(WHAT THE TASK ASKS)
Repeat exactly each line of the data provided below.

++++++++++++++++++++

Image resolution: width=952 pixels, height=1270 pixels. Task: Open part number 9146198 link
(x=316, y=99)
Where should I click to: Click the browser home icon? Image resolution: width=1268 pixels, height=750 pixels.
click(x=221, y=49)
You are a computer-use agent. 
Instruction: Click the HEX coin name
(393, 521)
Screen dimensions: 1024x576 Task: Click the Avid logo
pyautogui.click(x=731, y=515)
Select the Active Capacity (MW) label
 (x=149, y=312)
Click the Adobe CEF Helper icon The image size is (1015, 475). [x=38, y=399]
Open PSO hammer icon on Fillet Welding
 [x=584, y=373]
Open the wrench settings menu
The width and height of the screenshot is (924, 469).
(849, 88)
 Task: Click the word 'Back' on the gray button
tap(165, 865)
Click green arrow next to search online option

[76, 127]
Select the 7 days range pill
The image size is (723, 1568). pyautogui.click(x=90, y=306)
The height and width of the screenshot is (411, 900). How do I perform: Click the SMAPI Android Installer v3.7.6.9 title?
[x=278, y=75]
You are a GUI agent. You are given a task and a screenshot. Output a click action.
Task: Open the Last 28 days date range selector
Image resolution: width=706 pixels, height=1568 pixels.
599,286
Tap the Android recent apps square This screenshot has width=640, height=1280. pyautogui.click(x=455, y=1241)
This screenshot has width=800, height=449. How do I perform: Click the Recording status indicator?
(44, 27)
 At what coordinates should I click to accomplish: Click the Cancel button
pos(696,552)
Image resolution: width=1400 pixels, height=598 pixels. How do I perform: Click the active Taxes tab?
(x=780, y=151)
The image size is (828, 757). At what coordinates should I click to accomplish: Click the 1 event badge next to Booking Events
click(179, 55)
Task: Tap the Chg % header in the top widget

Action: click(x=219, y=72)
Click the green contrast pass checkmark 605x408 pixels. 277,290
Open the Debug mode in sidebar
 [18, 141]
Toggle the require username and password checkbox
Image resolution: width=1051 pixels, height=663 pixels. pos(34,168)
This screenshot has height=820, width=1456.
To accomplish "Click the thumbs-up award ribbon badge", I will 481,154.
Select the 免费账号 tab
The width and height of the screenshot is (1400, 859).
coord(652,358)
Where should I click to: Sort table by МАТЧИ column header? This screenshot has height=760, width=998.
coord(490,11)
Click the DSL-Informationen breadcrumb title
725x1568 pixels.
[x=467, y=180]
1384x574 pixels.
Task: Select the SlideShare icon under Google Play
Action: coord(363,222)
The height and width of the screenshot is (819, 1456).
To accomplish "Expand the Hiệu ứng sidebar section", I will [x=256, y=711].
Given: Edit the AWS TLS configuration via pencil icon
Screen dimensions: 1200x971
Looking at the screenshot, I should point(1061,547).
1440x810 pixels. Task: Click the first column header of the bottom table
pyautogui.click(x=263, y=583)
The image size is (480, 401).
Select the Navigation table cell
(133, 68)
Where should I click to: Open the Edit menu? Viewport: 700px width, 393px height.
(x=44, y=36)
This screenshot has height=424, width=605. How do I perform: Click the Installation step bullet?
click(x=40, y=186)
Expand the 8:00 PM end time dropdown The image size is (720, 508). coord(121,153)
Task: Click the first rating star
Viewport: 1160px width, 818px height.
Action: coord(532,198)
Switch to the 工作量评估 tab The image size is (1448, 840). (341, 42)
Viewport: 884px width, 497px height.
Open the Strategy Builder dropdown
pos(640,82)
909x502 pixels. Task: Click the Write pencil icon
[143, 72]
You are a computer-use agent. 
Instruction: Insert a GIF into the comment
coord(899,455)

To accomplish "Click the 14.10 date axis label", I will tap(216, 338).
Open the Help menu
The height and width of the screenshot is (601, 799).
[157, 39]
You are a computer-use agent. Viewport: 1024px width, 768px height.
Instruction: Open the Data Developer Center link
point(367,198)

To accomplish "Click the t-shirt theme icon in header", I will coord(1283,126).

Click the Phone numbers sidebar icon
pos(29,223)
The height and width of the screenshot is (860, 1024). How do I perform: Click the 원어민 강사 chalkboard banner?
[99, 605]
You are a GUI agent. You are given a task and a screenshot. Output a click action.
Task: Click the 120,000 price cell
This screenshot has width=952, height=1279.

++++++++++++++++++++

(EXERCISE OUTPUT)
Image resolution: width=952 pixels, height=1270 pixels. Task: Open part number 9146198 link
(x=316, y=99)
Where should I click to: Click the browser home icon? Image resolution: width=1268 pixels, height=750 pixels.
click(x=221, y=49)
You are a computer-use agent. 
Instruction: Click the HEX coin name
(393, 521)
Screen dimensions: 1024x576 Task: Click the Avid logo
pyautogui.click(x=731, y=515)
Select the Active Capacity (MW) label
 (x=149, y=312)
Click the Adobe CEF Helper icon The image size is (1015, 475). [x=38, y=399]
Open PSO hammer icon on Fillet Welding
 [x=584, y=373]
Open the wrench settings menu
The width and height of the screenshot is (924, 469).
(849, 88)
 Task: Click the word 'Back' on the gray button
tap(165, 865)
Click green arrow next to search online option

[76, 127]
Select the 7 days range pill
The image size is (723, 1568). pyautogui.click(x=90, y=306)
The height and width of the screenshot is (411, 900). How do I perform: Click the SMAPI Android Installer v3.7.6.9 title?
[x=278, y=75]
You are a GUI agent. You are given a task and a screenshot. Output a click action.
Task: Open the Last 28 days date range selector
Image resolution: width=706 pixels, height=1568 pixels.
599,286
Tap the Android recent apps square This screenshot has width=640, height=1280. pyautogui.click(x=455, y=1241)
This screenshot has width=800, height=449. How do I perform: Click the Recording status indicator?
(44, 27)
 At what coordinates should I click to accomplish: Click the Cancel button
pos(696,552)
Image resolution: width=1400 pixels, height=598 pixels. How do I perform: Click the active Taxes tab?
(x=780, y=151)
The image size is (828, 757). At what coordinates should I click to accomplish: Click the 1 event badge next to Booking Events
click(179, 55)
Task: Tap the Chg % header in the top widget

Action: click(x=219, y=72)
Click the green contrast pass checkmark 605x408 pixels. 277,290
Open the Debug mode in sidebar
 [18, 141]
Toggle the require username and password checkbox
Image resolution: width=1051 pixels, height=663 pixels. pos(34,168)
This screenshot has height=820, width=1456.
To accomplish "Click the thumbs-up award ribbon badge", I will 481,154.
Select the 免费账号 tab
The width and height of the screenshot is (1400, 859).
coord(652,358)
Where should I click to: Sort table by МАТЧИ column header? This screenshot has height=760, width=998.
coord(490,11)
Click the DSL-Informationen breadcrumb title
725x1568 pixels.
[x=467, y=180]
1384x574 pixels.
Task: Select the SlideShare icon under Google Play
Action: coord(363,222)
The height and width of the screenshot is (819, 1456).
To accomplish "Expand the Hiệu ứng sidebar section", I will [x=256, y=711].
Given: Edit the AWS TLS configuration via pencil icon
Screen dimensions: 1200x971
Looking at the screenshot, I should point(1061,547).
1440x810 pixels. Task: Click the first column header of the bottom table
pyautogui.click(x=263, y=583)
The image size is (480, 401).
Select the Navigation table cell
(133, 68)
Where should I click to: Open the Edit menu? Viewport: 700px width, 393px height.
(x=44, y=36)
This screenshot has height=424, width=605. How do I perform: Click the Installation step bullet?
click(x=40, y=186)
Expand the 8:00 PM end time dropdown The image size is (720, 508). coord(121,153)
Task: Click the first rating star
Viewport: 1160px width, 818px height.
Action: coord(532,198)
Switch to the 工作量评估 tab The image size is (1448, 840). (341, 42)
Viewport: 884px width, 497px height.
Open the Strategy Builder dropdown
pos(640,82)
909x502 pixels. Task: Click the Write pencil icon
[143, 72]
You are a computer-use agent. 
Instruction: Insert a GIF into the comment
coord(899,455)

To accomplish "Click the 14.10 date axis label", I will tap(216, 338).
Open the Help menu
The height and width of the screenshot is (601, 799).
[157, 39]
You are a computer-use agent. Viewport: 1024px width, 768px height.
Instruction: Open the Data Developer Center link
point(367,198)

To accomplish "Click the t-shirt theme icon in header", I will coord(1283,126).

Click the Phone numbers sidebar icon
pos(29,223)
The height and width of the screenshot is (860, 1024). How do I perform: Click the 원어민 강사 chalkboard banner?
[99, 605]
You are a GUI agent. You are given a task and a screenshot. Output a click action.
Task: Click the 120,000 price cell
This screenshot has width=952, height=1279.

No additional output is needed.